Hunger strikers present a unique challenge for healthcare practitioners. As patients, they deny physicians the ability to carry out the job for which they are trained: providing medical treatment. Lacking awareness of the strike’s wider context, or worse yet, when there is animosity toward the striker, physicians will often blame the patients for their condition.
Consequently, medical staff may take decisions contrary to the welfare of the patient and even cross ethical and professional lines. This was made apparent most recently when the Shamir Medical Center attempted to release the hunger striker Khalil Awawdeh back into the hands of the Prisons Service (IPS), even though his life was clearly in danger.
To address these situations following the mass hunger strikes of 2012, the Health Ministry ordered the hospitalization of hunger strikers if their action lasts longer than 28 days (later changed to 40 days). The directive drew protest from the hospitals, mainly owing to the many cases and their placement in only a few hospitals.
The medical staff claimed that the hunger strikers’ presence was disrupting their work due to security measures and the constant visits by politicians and supporters. The objections eventually led to the removal of the regulation, and the decision of hospitalizing hunger strikers was left to the hospitals.
Such was also the case with Awawdeh, whose story should seemingly evoke strong empathy: a 40-year-old hunger striker, far too young to die and leave behind his wife and four daughters. And yet, for most Israelis Awawdeh is first and foremost a Palestinian detainee. From an Israeli perspective, this means he is seen as a threat, even after losing half his body weight and suffering from severe neurological symptoms and cognitive impairment.
As such, rather than fostering a trusting doctor-patient relationship that would reduce harm and ensure his rights are maintained, the hospital allowed Awawdeh to be cuffed to his bed and even threatened to return him to the IPS. It was only after pressure was applied by Physicians for Human Rights Israel that Awawdeh stayed in the hospital.
This position not only violates the World Medical Association Declaration of Malta on Hunger Strikers, but also counters all medical reason. There is a clear consensus, including on the part of the State Attorney’s Office, that all hunger strikers eventually face a high risk of death, and that Awawdeh has already reached this point. Medical data on hunger strikers from around the globe indicate that potentially lethal events such as heart arrhythmia may suddenly occur.
In such cases, treatment must be immediate and carried out in a properly equipped hospital. It is also widely agreed that the IPS lacks the professional know-how and means to treat patients in Awawdeh’s condition. This was further confirmed by the director of the IPS medical center in his court testimony and his decision to refer Awawdeh to the hospital.
Actions, or lack thereof, have consequences
WHEREAS ELDERLY persons are discharged only after ensuring they have a safe home to return to, Awawdeh’s physicians saw little relevance in the conditions of the IPS medical center. The hospital staff instead claimed that they have nothing left to do if Awawdeh continues to refuse medical care.
This attitude is symptomatic of the Israeli medical community’s deeply rooted refusal to account for the ways sociopolitical context informs patient treatment.
While administrative detentions may not fall within the scope of medical ethics, their consequences become medically relevant with every hunger strike. The circumstances of these detentions – unlimited custody without trial, isolation, harsh physical conditions, and repercussions for the family and community of the detainees – all pose ethical challenges for physicians.
Do these methods amount to humiliating punishment or torture?
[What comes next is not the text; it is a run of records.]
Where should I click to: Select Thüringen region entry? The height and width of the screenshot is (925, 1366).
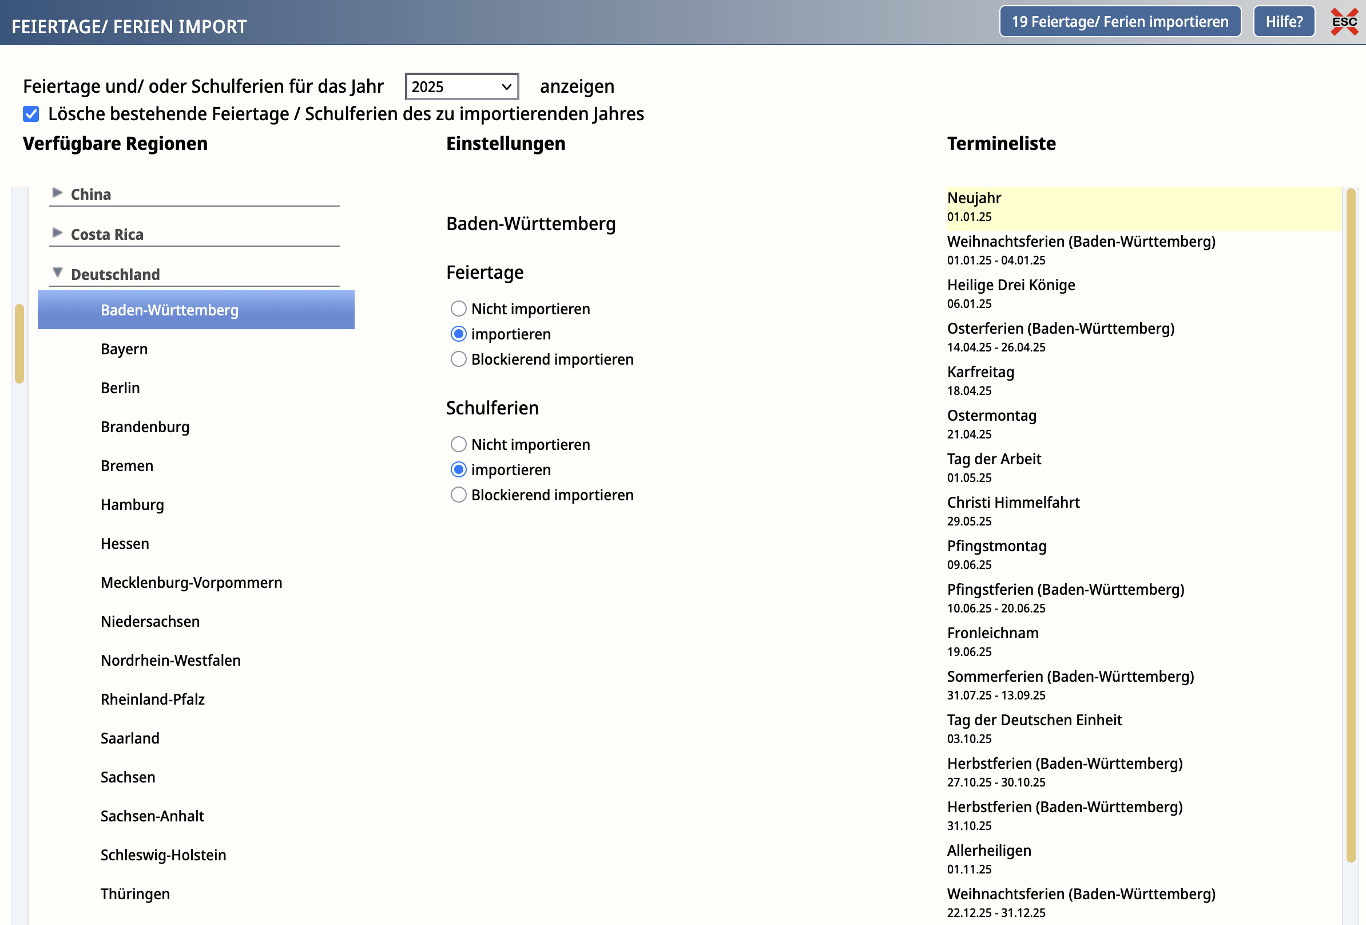coord(135,894)
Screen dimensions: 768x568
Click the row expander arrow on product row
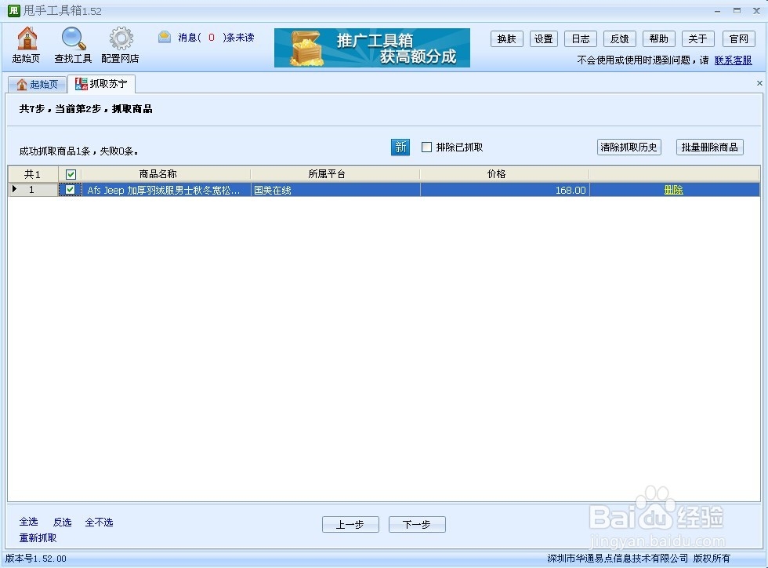pos(13,189)
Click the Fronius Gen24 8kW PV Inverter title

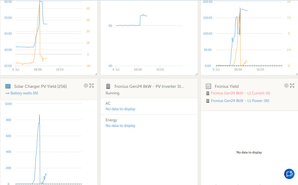point(147,86)
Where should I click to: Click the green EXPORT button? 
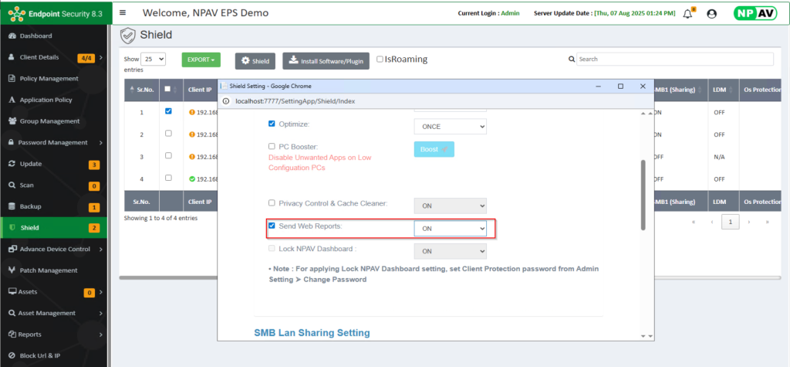(201, 59)
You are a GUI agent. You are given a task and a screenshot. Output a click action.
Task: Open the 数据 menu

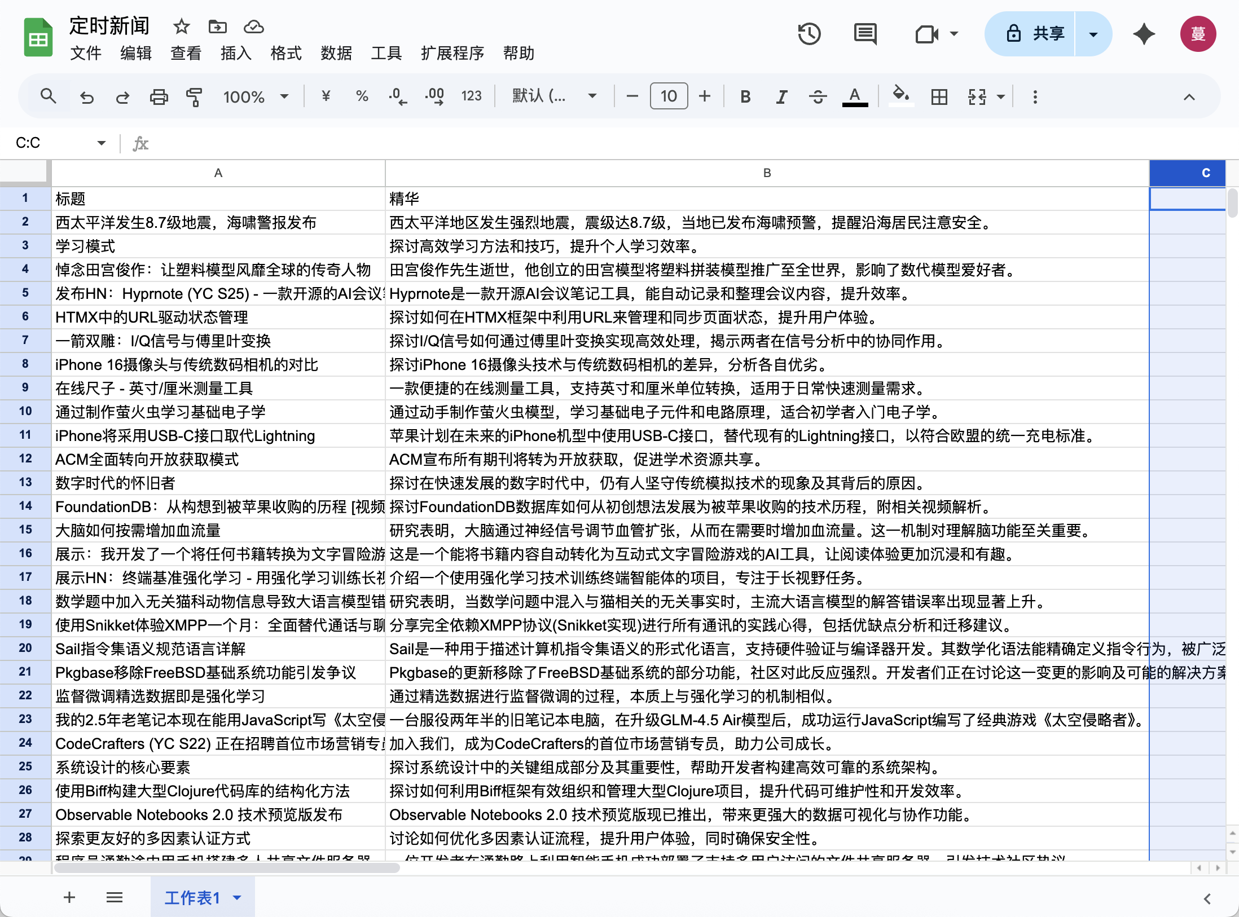pos(336,53)
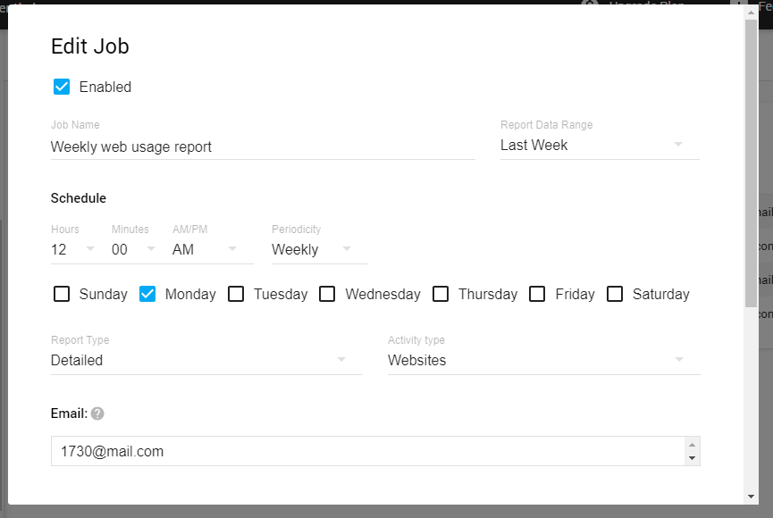Select Thursday as a schedule day

441,294
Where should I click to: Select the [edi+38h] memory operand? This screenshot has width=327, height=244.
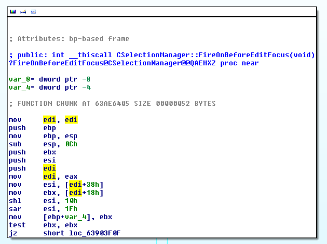click(84, 185)
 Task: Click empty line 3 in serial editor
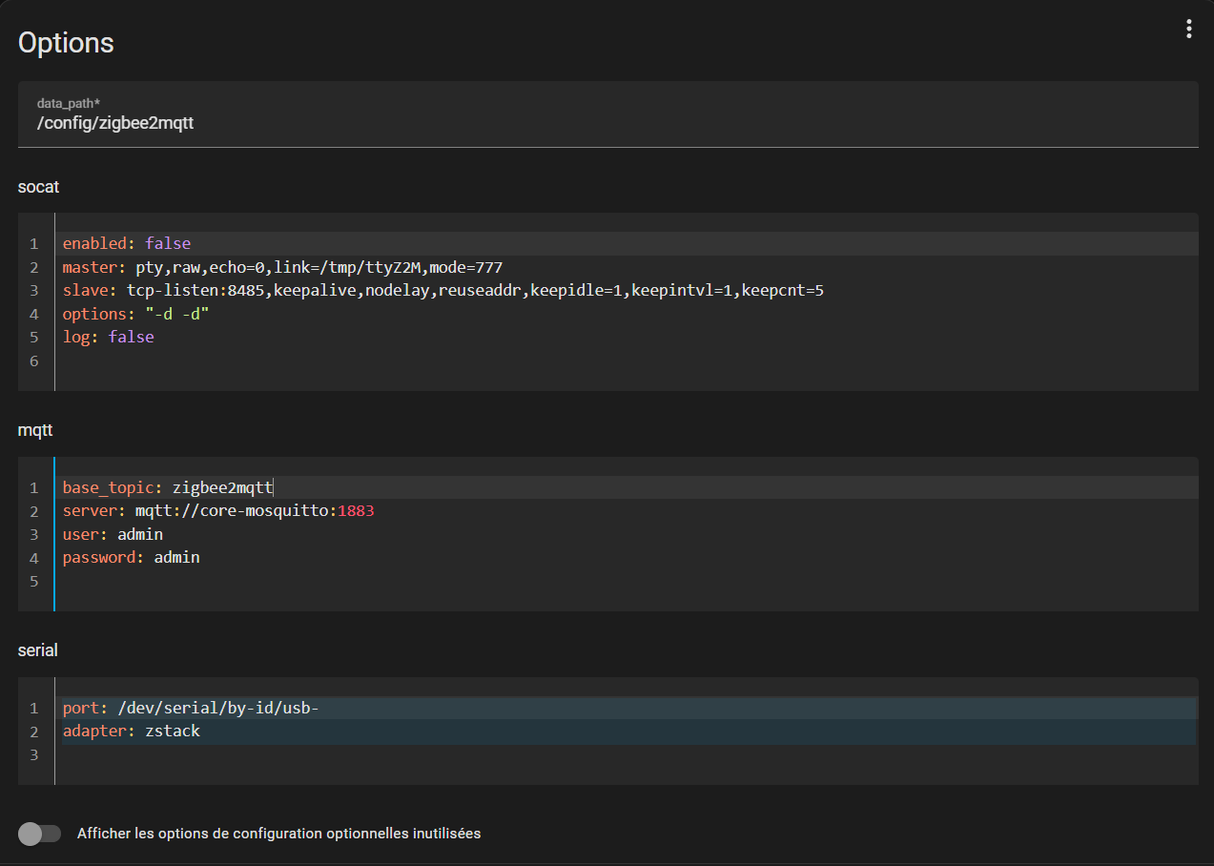(626, 754)
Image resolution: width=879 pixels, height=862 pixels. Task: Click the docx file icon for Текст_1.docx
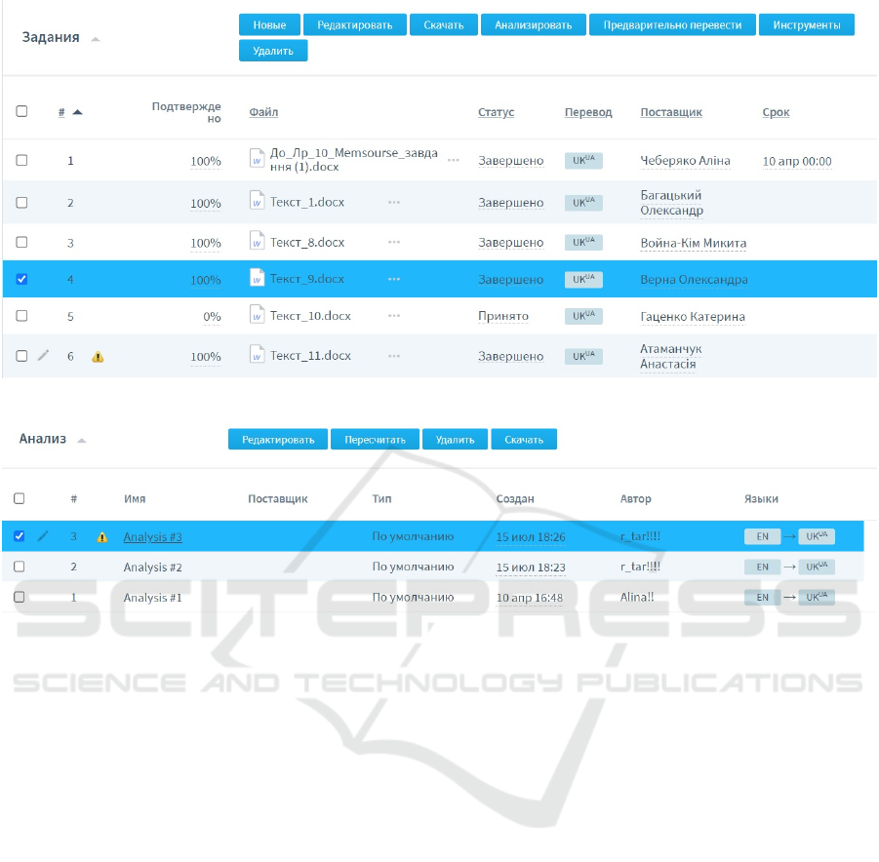[x=257, y=203]

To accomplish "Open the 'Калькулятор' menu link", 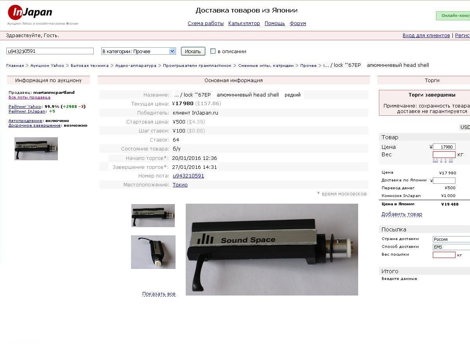I will [244, 23].
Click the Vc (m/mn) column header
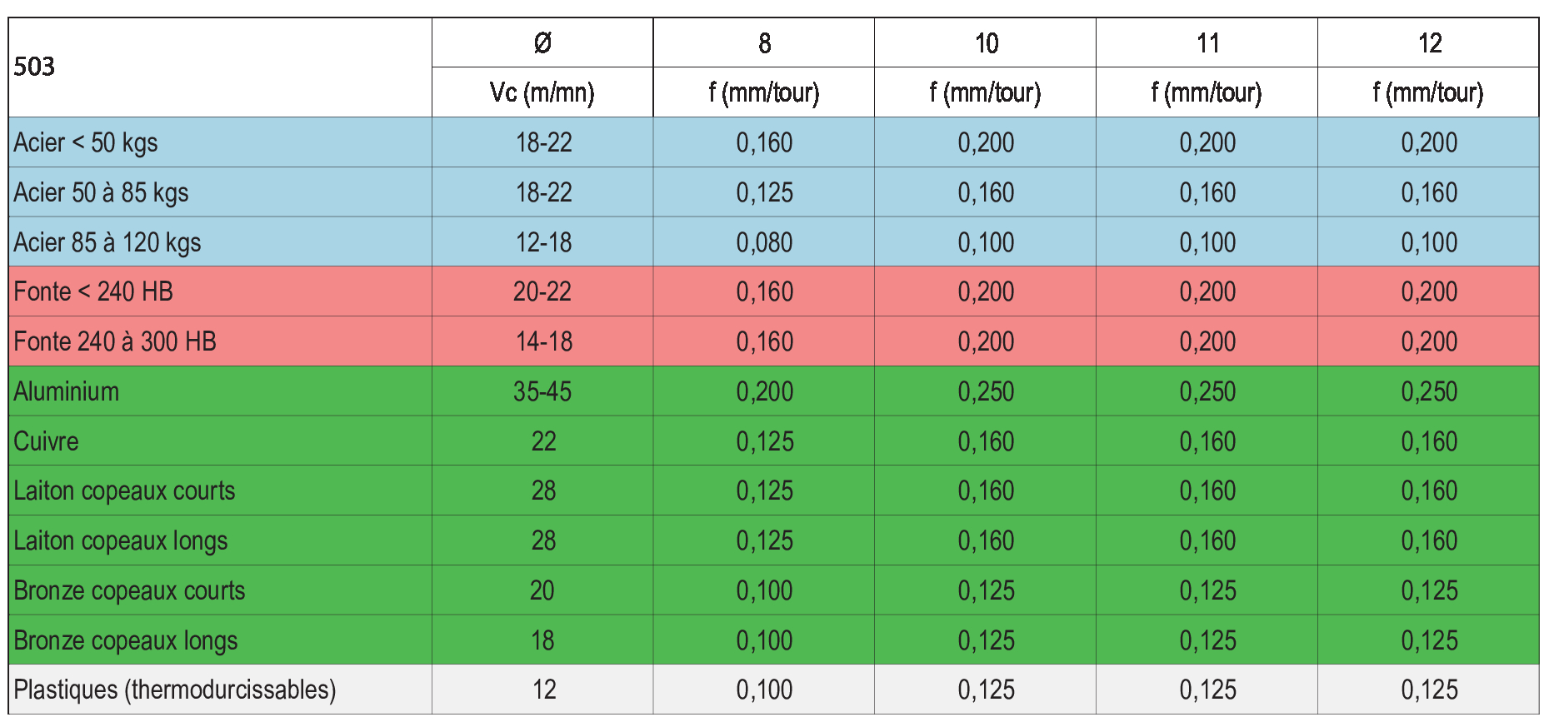 click(x=542, y=92)
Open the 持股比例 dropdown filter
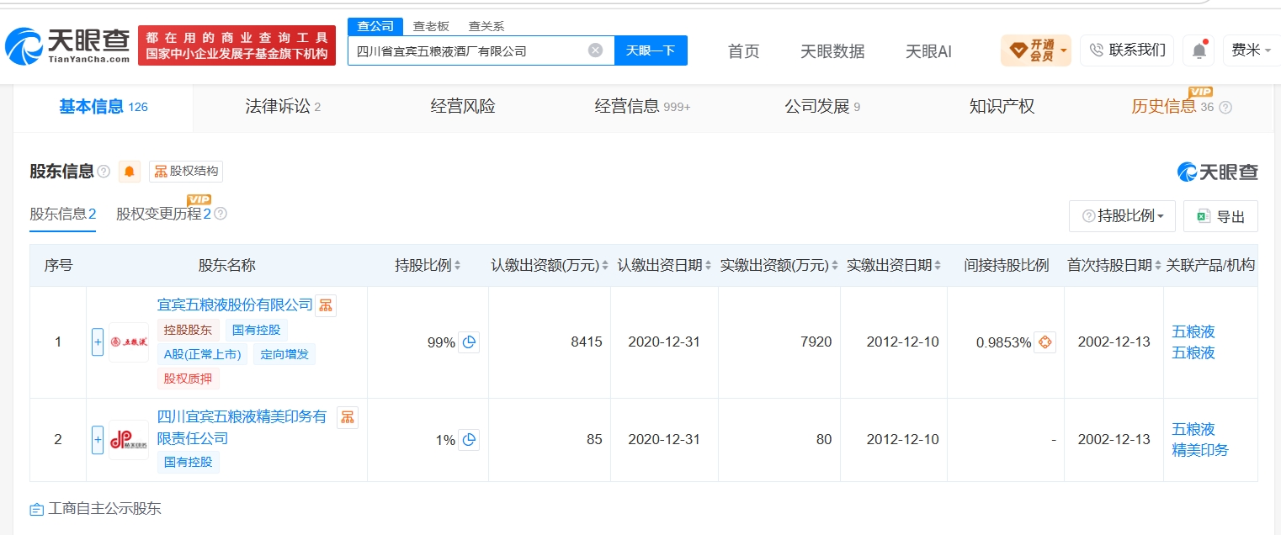 coord(1122,216)
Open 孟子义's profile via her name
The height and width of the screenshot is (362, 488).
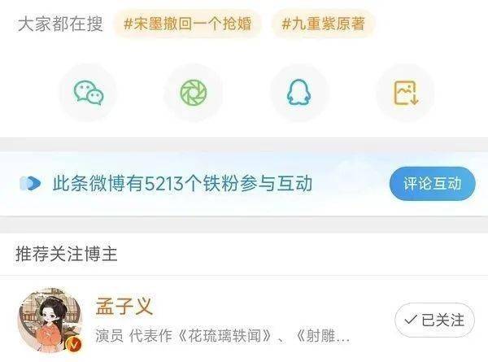[124, 307]
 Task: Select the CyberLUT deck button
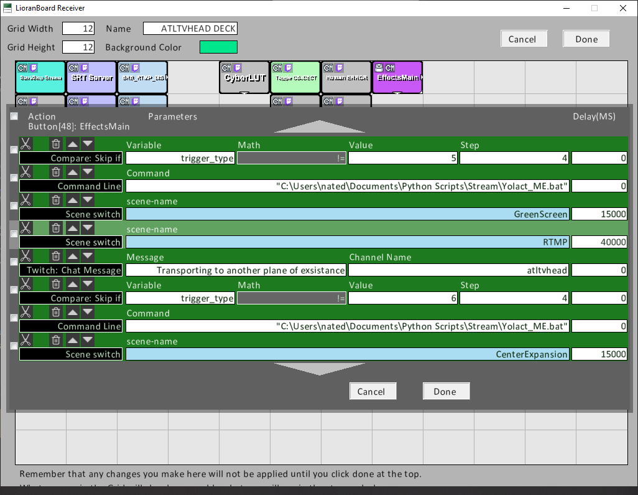pyautogui.click(x=244, y=77)
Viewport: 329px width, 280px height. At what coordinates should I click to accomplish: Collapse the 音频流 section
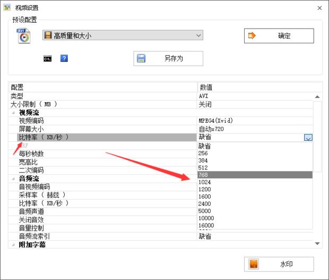(x=12, y=179)
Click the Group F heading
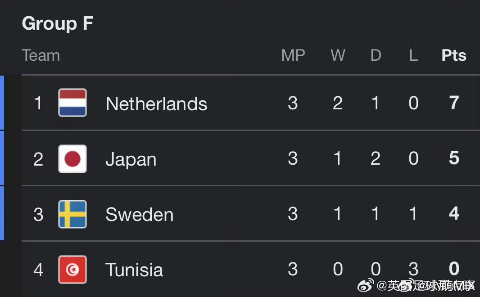This screenshot has width=480, height=297. coord(58,23)
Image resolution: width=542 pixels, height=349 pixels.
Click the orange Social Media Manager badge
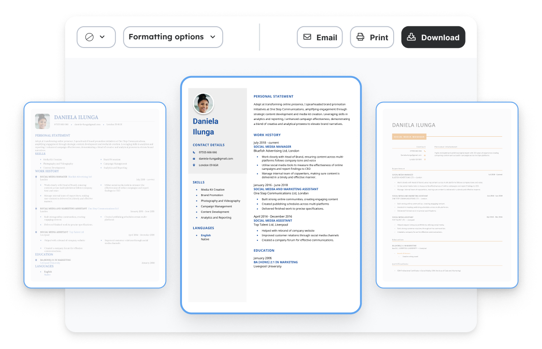(409, 136)
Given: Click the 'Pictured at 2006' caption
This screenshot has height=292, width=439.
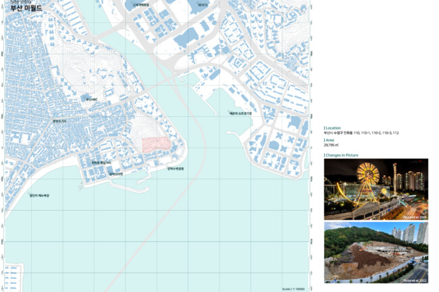Looking at the screenshot, I should click(x=415, y=217).
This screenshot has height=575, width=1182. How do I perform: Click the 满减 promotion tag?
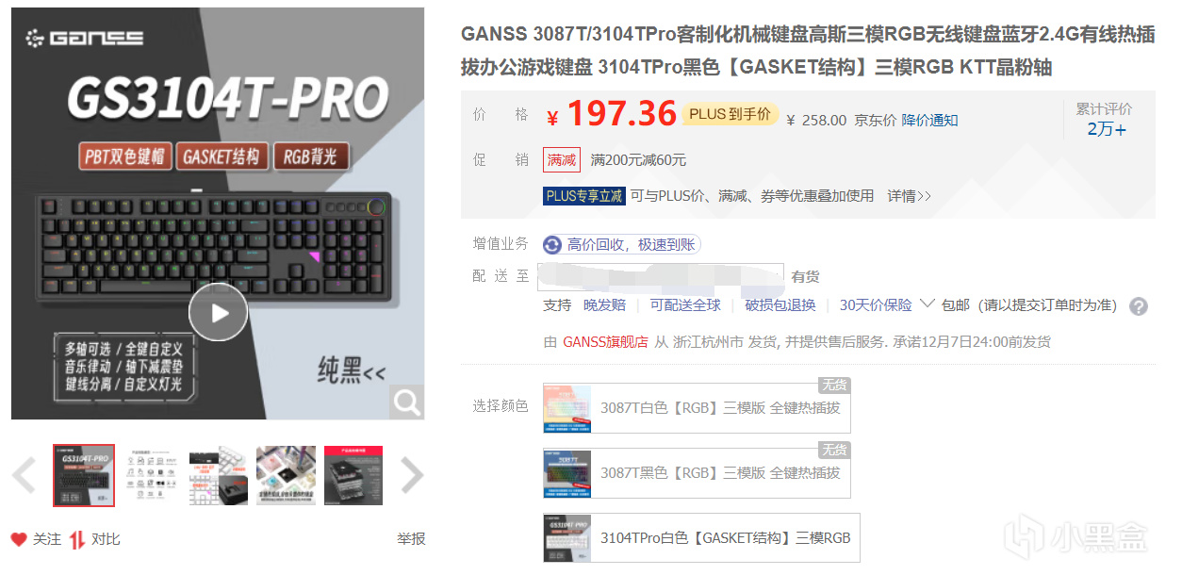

If so, what role do physicians play in protecting patients and preventing them from being returned to such circumstances? These questions highlight the core concerns of medical ethics.
Medical ethics are designed precisely for such extreme circumstances. Physicians rarely need to be reminded of their oath of ethics while treating children suffering from cancer. Medical ethics help doctors navigate complex realities at moments in which they do not necessarily empathize with their patients, and when societal and institutional pressure may urge them to neglect their duties.
But where medical ethics fail, clear procedures must bridge the gap. The ministry’s directive attempted to resolve a situation that should never have arisen. In accordance with binding international treaties, the physicians’ only concern should have been the critical condition of the hunger striker. What occurred instead was the exact opposite – the inherent reality of hostile Israeli-Palestinian relations overrode and nullified the ministry’s guidelines. In the absence of medical procedures and clear ethical lines, hunger strikers are left to rely on the pressure of external actors.
Ongoing systemic hostility may require a return to rigid procedures, rather than individual case assessment. For now, it seems futile to hope for a reality in which medical ethics are so well-integrated that they can overcome the structural hostility toward certain patients.
The writer is vice president for content and ethics at Physicians for Human Rights-Israel.